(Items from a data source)
= Beginning of Section =

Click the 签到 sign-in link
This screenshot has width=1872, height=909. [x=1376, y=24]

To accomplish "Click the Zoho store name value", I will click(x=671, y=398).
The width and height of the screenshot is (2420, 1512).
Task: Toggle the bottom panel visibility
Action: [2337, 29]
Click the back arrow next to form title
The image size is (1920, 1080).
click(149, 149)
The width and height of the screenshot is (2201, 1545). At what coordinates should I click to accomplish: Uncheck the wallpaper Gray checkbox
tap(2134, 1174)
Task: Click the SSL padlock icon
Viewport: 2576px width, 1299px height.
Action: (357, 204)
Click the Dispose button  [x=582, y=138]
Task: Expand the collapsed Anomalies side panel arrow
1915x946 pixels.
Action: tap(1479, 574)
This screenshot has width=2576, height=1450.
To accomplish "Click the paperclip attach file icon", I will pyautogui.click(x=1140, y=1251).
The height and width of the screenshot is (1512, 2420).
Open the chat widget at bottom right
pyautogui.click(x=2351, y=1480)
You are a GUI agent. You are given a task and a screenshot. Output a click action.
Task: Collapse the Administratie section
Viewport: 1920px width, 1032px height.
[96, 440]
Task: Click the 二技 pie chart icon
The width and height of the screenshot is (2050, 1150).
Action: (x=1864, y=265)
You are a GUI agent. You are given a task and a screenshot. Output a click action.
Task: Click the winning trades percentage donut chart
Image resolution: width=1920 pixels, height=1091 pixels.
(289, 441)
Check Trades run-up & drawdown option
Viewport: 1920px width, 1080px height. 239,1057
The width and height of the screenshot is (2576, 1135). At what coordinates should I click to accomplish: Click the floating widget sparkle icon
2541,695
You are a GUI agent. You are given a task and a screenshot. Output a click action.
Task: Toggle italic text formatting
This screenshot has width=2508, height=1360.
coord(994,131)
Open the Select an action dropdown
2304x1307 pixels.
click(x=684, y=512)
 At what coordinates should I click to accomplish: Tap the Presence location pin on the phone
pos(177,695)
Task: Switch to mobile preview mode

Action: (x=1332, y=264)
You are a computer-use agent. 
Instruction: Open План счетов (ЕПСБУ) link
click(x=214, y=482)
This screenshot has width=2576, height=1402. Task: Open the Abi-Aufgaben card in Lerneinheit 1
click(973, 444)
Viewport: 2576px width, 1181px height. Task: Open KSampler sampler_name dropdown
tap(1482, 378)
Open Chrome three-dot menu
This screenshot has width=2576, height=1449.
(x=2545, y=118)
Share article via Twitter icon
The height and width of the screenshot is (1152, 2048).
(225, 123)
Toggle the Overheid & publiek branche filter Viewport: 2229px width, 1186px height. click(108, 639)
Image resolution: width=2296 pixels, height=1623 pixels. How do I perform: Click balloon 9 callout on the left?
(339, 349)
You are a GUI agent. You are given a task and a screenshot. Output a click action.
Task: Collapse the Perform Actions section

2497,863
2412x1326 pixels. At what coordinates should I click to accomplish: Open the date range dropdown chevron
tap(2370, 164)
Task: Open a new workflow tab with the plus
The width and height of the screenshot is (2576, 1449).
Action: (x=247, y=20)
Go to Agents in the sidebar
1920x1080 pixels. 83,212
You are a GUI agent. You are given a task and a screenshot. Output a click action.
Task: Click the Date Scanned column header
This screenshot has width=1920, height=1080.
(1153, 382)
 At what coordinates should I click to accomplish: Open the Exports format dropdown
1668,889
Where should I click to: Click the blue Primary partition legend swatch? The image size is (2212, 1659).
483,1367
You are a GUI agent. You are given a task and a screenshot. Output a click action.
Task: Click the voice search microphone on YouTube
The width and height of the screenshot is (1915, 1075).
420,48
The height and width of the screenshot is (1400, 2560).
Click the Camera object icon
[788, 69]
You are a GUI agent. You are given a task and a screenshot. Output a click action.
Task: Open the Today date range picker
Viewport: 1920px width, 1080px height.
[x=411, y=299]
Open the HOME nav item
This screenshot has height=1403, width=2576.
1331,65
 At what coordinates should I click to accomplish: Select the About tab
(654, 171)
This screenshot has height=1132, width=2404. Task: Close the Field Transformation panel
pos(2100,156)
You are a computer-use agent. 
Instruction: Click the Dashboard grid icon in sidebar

= End of Section =

ACTIVITY: Gather up, from the records above, each line where the word "arrow" appears.

YOUR SOLUTION:
Click the back arrow next to form title
Task: Expand the collapsed Anomalies side panel arrow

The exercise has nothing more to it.